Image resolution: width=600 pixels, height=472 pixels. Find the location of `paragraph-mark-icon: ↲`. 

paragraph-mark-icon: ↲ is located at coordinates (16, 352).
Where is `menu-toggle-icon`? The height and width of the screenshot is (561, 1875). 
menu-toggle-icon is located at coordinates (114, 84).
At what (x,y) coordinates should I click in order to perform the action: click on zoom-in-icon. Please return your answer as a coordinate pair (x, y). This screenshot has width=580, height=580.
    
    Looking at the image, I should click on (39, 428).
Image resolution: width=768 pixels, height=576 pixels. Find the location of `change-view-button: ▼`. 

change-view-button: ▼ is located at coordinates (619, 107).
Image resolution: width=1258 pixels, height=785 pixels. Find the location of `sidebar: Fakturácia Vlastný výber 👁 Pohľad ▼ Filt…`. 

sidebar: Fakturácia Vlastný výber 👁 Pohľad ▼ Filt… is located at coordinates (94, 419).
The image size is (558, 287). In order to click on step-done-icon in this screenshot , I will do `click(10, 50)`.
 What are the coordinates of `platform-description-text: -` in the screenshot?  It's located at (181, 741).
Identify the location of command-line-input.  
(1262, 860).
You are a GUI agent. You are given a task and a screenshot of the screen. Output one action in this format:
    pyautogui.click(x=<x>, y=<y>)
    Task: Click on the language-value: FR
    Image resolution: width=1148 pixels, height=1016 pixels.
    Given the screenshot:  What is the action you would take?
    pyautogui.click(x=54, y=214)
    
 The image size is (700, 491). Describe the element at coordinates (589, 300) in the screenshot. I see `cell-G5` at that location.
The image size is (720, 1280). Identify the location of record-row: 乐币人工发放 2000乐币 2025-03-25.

##############################

_PROBLEM DETAILS:_
Return every one of the records above word for word, with each line unchanged.

_EXPECTED ANSWER:_
Image resolution: width=600 pixels, height=472 pixels. Find the location of `paragraph-mark-icon: ↲`. 

paragraph-mark-icon: ↲ is located at coordinates (16, 352).
Where is `menu-toggle-icon`? The height and width of the screenshot is (561, 1875). 
menu-toggle-icon is located at coordinates (114, 84).
At what (x,y) coordinates should I click in order to perform the action: click on zoom-in-icon. Please return your answer as a coordinate pair (x, y). This screenshot has width=580, height=580.
    
    Looking at the image, I should click on (39, 428).
Image resolution: width=768 pixels, height=576 pixels. Find the location of `change-view-button: ▼`. 

change-view-button: ▼ is located at coordinates (619, 107).
Image resolution: width=1258 pixels, height=785 pixels. Find the location of `sidebar: Fakturácia Vlastný výber 👁 Pohľad ▼ Filt…`. 

sidebar: Fakturácia Vlastný výber 👁 Pohľad ▼ Filt… is located at coordinates (94, 419).
The image size is (558, 287). In order to click on step-done-icon in this screenshot , I will do `click(10, 50)`.
 What are the coordinates of `platform-description-text: -` in the screenshot?  It's located at (181, 741).
Identify the location of command-line-input.  
(1262, 860).
You are a GUI agent. You are given a task and a screenshot of the screen. Output one action in this format:
    pyautogui.click(x=<x>, y=<y>)
    Task: Click on the language-value: FR
    Image resolution: width=1148 pixels, height=1016 pixels.
    Given the screenshot:  What is the action you would take?
    pyautogui.click(x=54, y=214)
    
 The image size is (700, 491). Describe the element at coordinates (589, 300) in the screenshot. I see `cell-G5` at that location.
The image size is (720, 1280). Identify the location of record-row: 乐币人工发放 2000乐币 2025-03-25.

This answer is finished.